Bien sûr, Spike Lee n’avait pas complètement délaissé le sujet de la drogue dans ses films précédents : certains des personnages secondaires de Do the right thing ou de Jungle fever luttaient en effet avec leurs démons et avec les drogues dures. Cependant, le recours à la chronique sociale lui avait toujours permis de mettre en avant d’autres aspects plutôt que d’aborder de front la drogue et ses conséquences.

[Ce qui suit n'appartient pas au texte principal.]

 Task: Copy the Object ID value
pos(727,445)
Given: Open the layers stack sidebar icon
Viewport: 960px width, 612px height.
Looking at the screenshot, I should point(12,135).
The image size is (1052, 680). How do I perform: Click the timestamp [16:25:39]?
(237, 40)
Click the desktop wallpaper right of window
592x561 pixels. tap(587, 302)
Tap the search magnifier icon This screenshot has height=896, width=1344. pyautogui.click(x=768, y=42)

Ainsi, si certains des films de Spike Lee pouvaient laisser transparaître une lueur d’espoir au bout du tunnel, ce n’est pas le cas avec Clockers. Le cinéaste New-Yorkais y dresse un état des lieux à la fois dramatique et extrêmement émouvant, un constat de pourrissement des rues du quartier de son enfance. Le tout bien sûr sur fond d’enquête autour d’un meurtre, qui révélera l’une après l’autre les différentes mailles d’un système criminel construit comme une véritable entreprise, ayant presque pignon sur rue. De fait, le système est si bien organisé qu’aucun policier ne peut enrayer cette mécanique, à moins de biaiser, et de faire tomber les trafiquants pour des crimes qu’ils n’ont pas commis – quand bien même ils sont loin d’être innocents.

Choisissant de centrer son récit autour du personnage de Strike (Mekhi Phifer), jeune dealer à la personnalité pour le moins complexe, Spike Lee parvient à faire passer son message de la manière la plus désenchantée qui soit. Ainsi, Spike est ambitieux, mais il est noir, et quand on est noir dans une cité populaire telle que Brooklyn, la seule possibilité semble être de passer par le trafic de drogue.

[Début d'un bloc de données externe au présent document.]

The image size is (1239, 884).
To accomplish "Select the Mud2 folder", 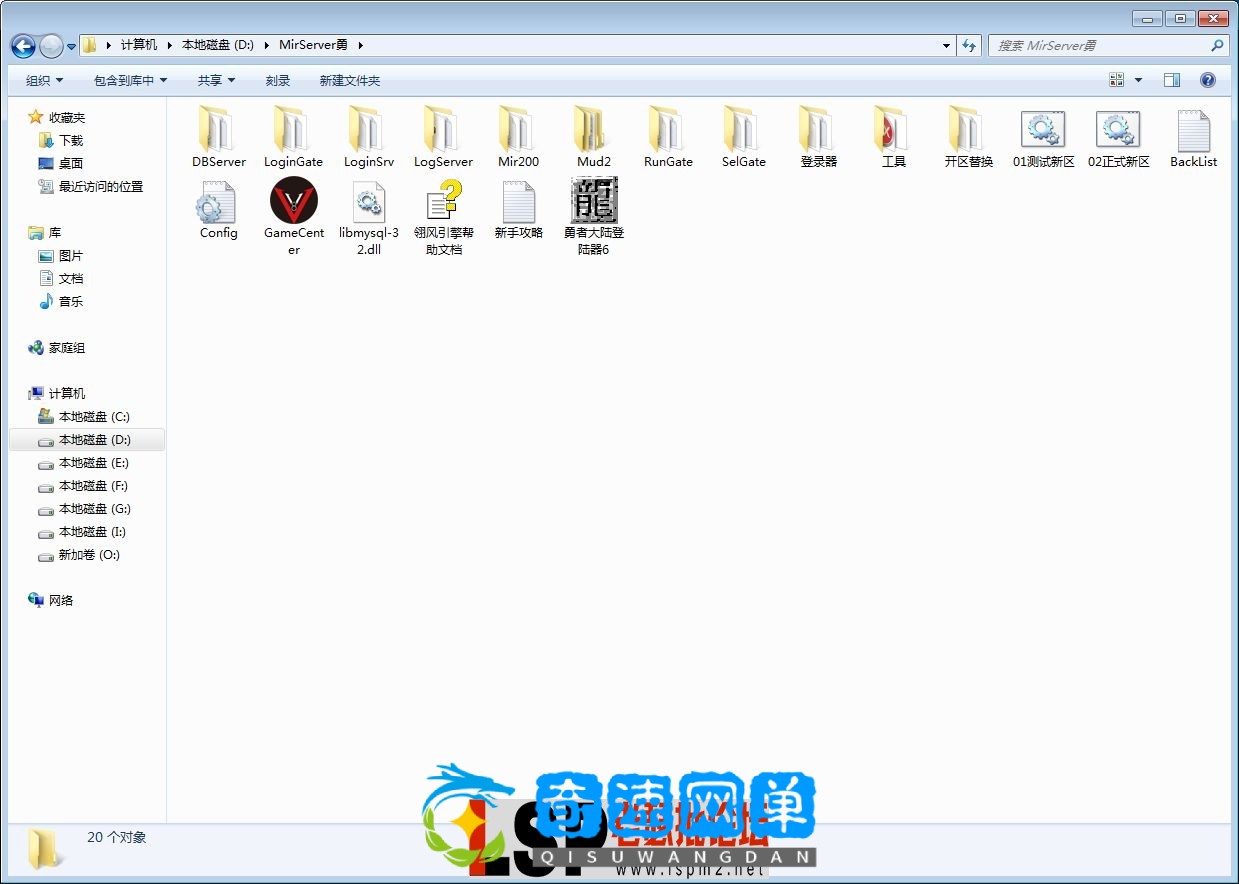I will 593,131.
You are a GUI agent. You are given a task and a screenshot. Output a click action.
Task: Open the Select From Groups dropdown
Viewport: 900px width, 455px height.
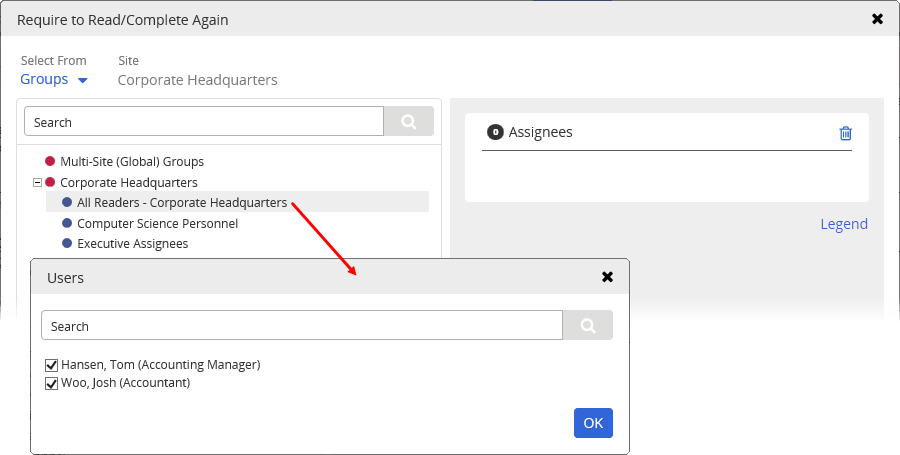tap(54, 79)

D’une noirceur totale, d’un réalisme absolu, Clockers dresse le tableau d’une société en perdition, totalement dévastée, où des jeunes condamnés d’avance à la morgue ou à la prison composent avec la présence de flics cherchant en vain à faire leur travail, débordés, blasés et parfois pourris. Ainsi, si Malcolm X est, encore aujourd’hui, régulièrement cité comme le chef d’œuvre de Spike Lee, on ne pourra que reconnaître ici que sa mise en scène et ses gimmicks formels font réellement merveille dans Clockers, dans le sens où ils se mettent réellement au service du propos pour le moins désespéré du film et contribuent à atteindre de véritables sommets d’émotion qu’aucun autre film de sa riche filmographie n’est jamais parvenu à atteindre.

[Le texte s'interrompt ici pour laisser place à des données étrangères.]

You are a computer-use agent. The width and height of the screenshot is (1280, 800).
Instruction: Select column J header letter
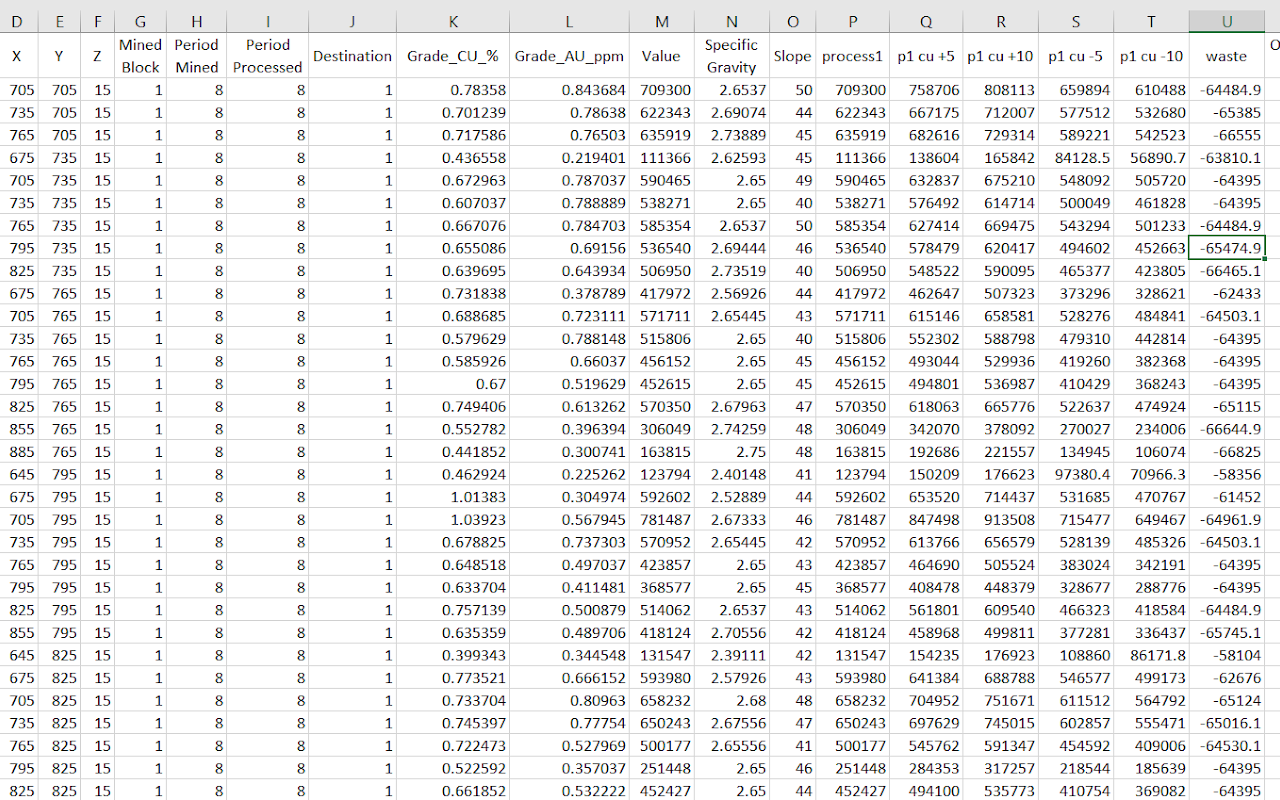pyautogui.click(x=352, y=22)
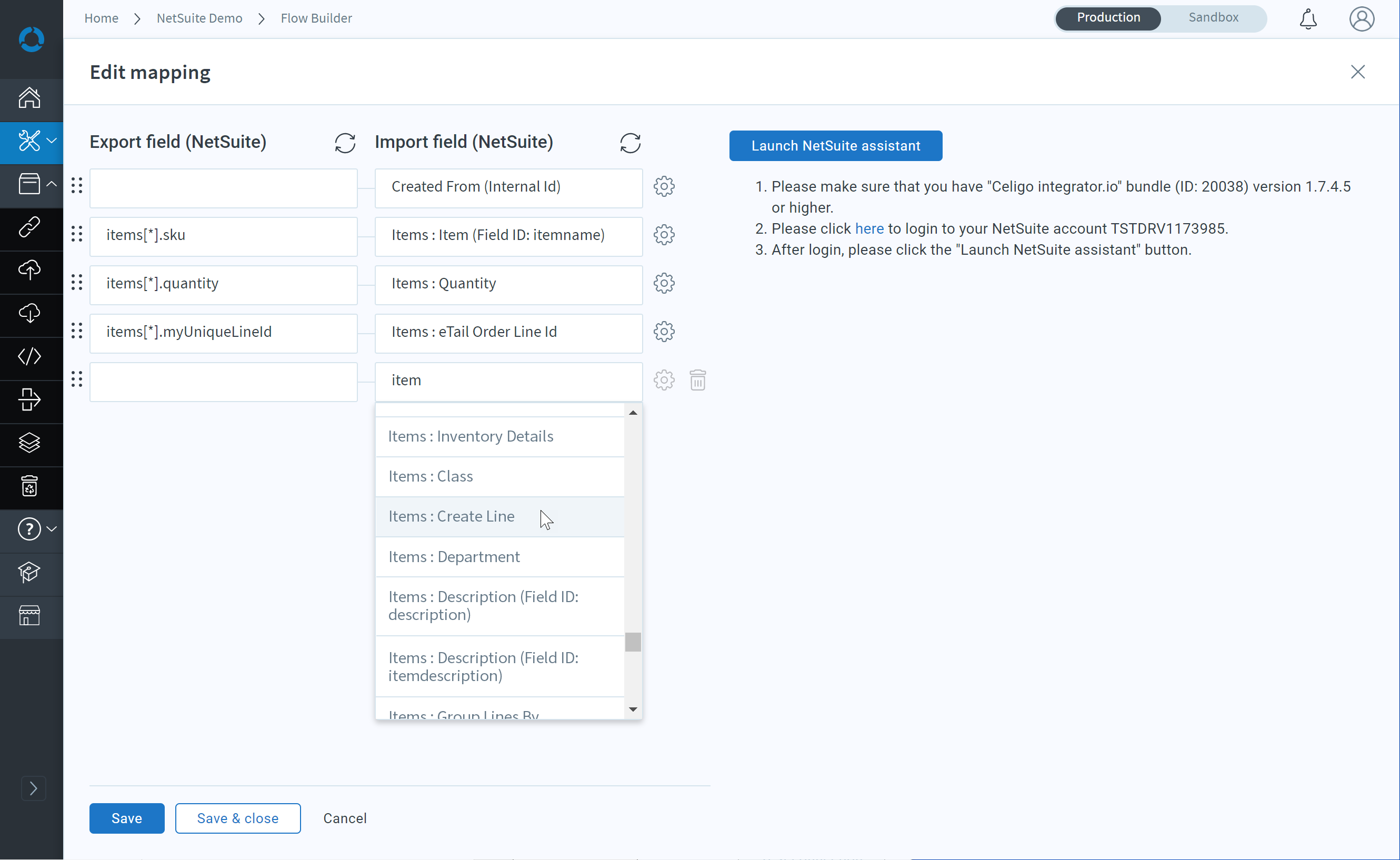Image resolution: width=1400 pixels, height=860 pixels.
Task: Click the empty Export field in the last row
Action: click(224, 382)
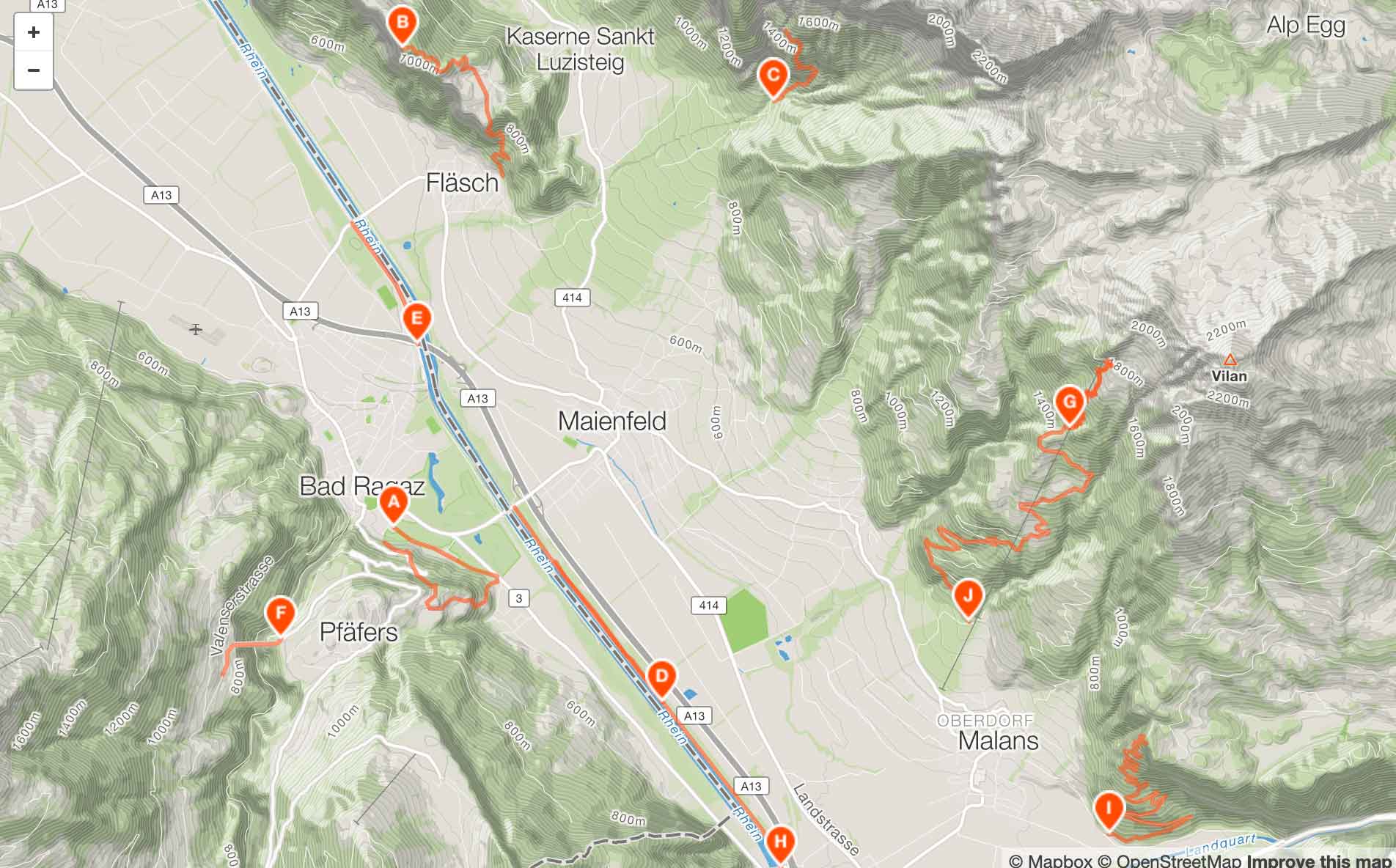This screenshot has width=1396, height=868.
Task: Click the Vilan peak triangle symbol
Action: (x=1230, y=360)
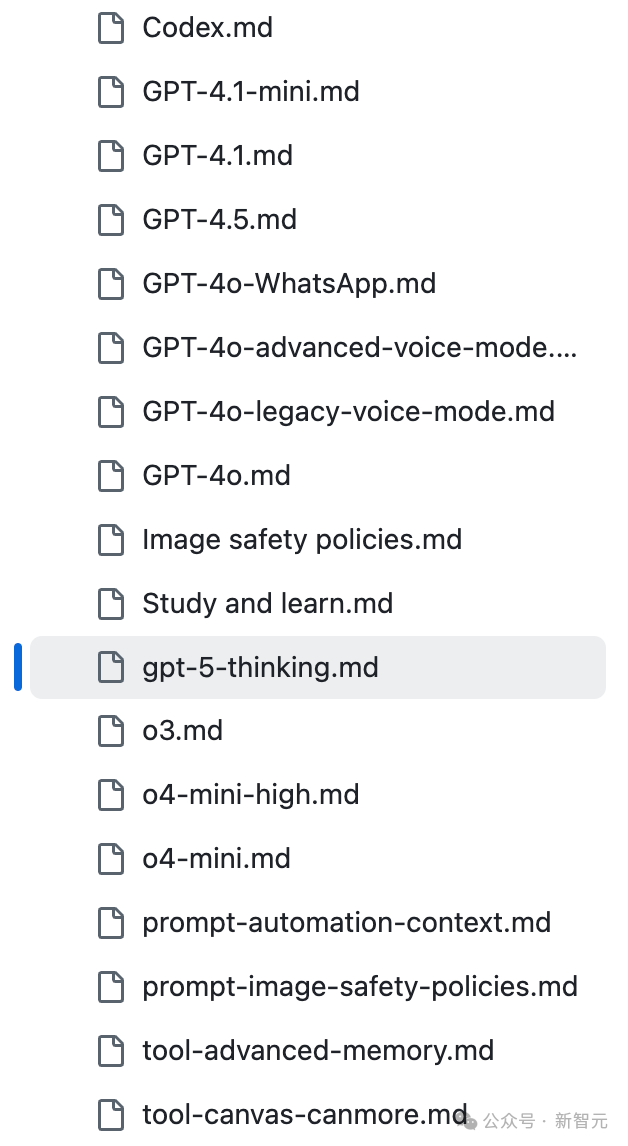Open Image safety policies.md
This screenshot has width=628, height=1146.
[x=302, y=539]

On l’affirme donc haut et fort : sublime et intemporel, porté par une réalisation et un casting en état de grâce absolue, Clockers est non seulement un immense chef d’œuvre, mais également et à coup sûr le meilleur film de la carrière de Spike Lee. Incontournable.

Le Blu-ray

[4/5]

Si BQHL s’est lancé relativement tardivement dans l’édition de Blu-ray, avec une conception assez « minimaliste » du métier, on ne peut en revanche que s’incliner devant le remarquable choix de films qu’ils ont choisi de mettre en avant depuis quelques années maintenant. Fidèle à cette excellente réputation, BQHL nous permet aujourd’hui de redécouvrir ce chef d’œuvre trop méconnu qu’est Clockers par le biais d’une galette Haute-Définition minimaliste mais remarquable : préservant la granulation d’origine tout en nous proposant une image propre, stable et imposant sans peine un piqué précis et des couleurs naturelles, ce Blu-ray fait réellement honneur au support. Pas de bidouillages numériques à l’horizon, c’est du tout bon. Côté son, le film de Spike Lee s’impose en version française et en version originale dans des mixages DTS 5.1 tout ce qu’il y a de plus correct même si l’ensemble n’est pas proposé en HD. On ne saurait en revanche trop vous conseiller de privilégier la VO, plus naturelle, plus percutante, et faisant d’avantage son office en termes de spatialisation, ce qui facilitera encore l’immersion du spectateur au cœur du film.

Du côté des suppléments, rien sur la galette à proprement parler, mais le dossier de presse indique la présence d’un livret de 20 pages rédigé par l’inusable par Marc Toullec.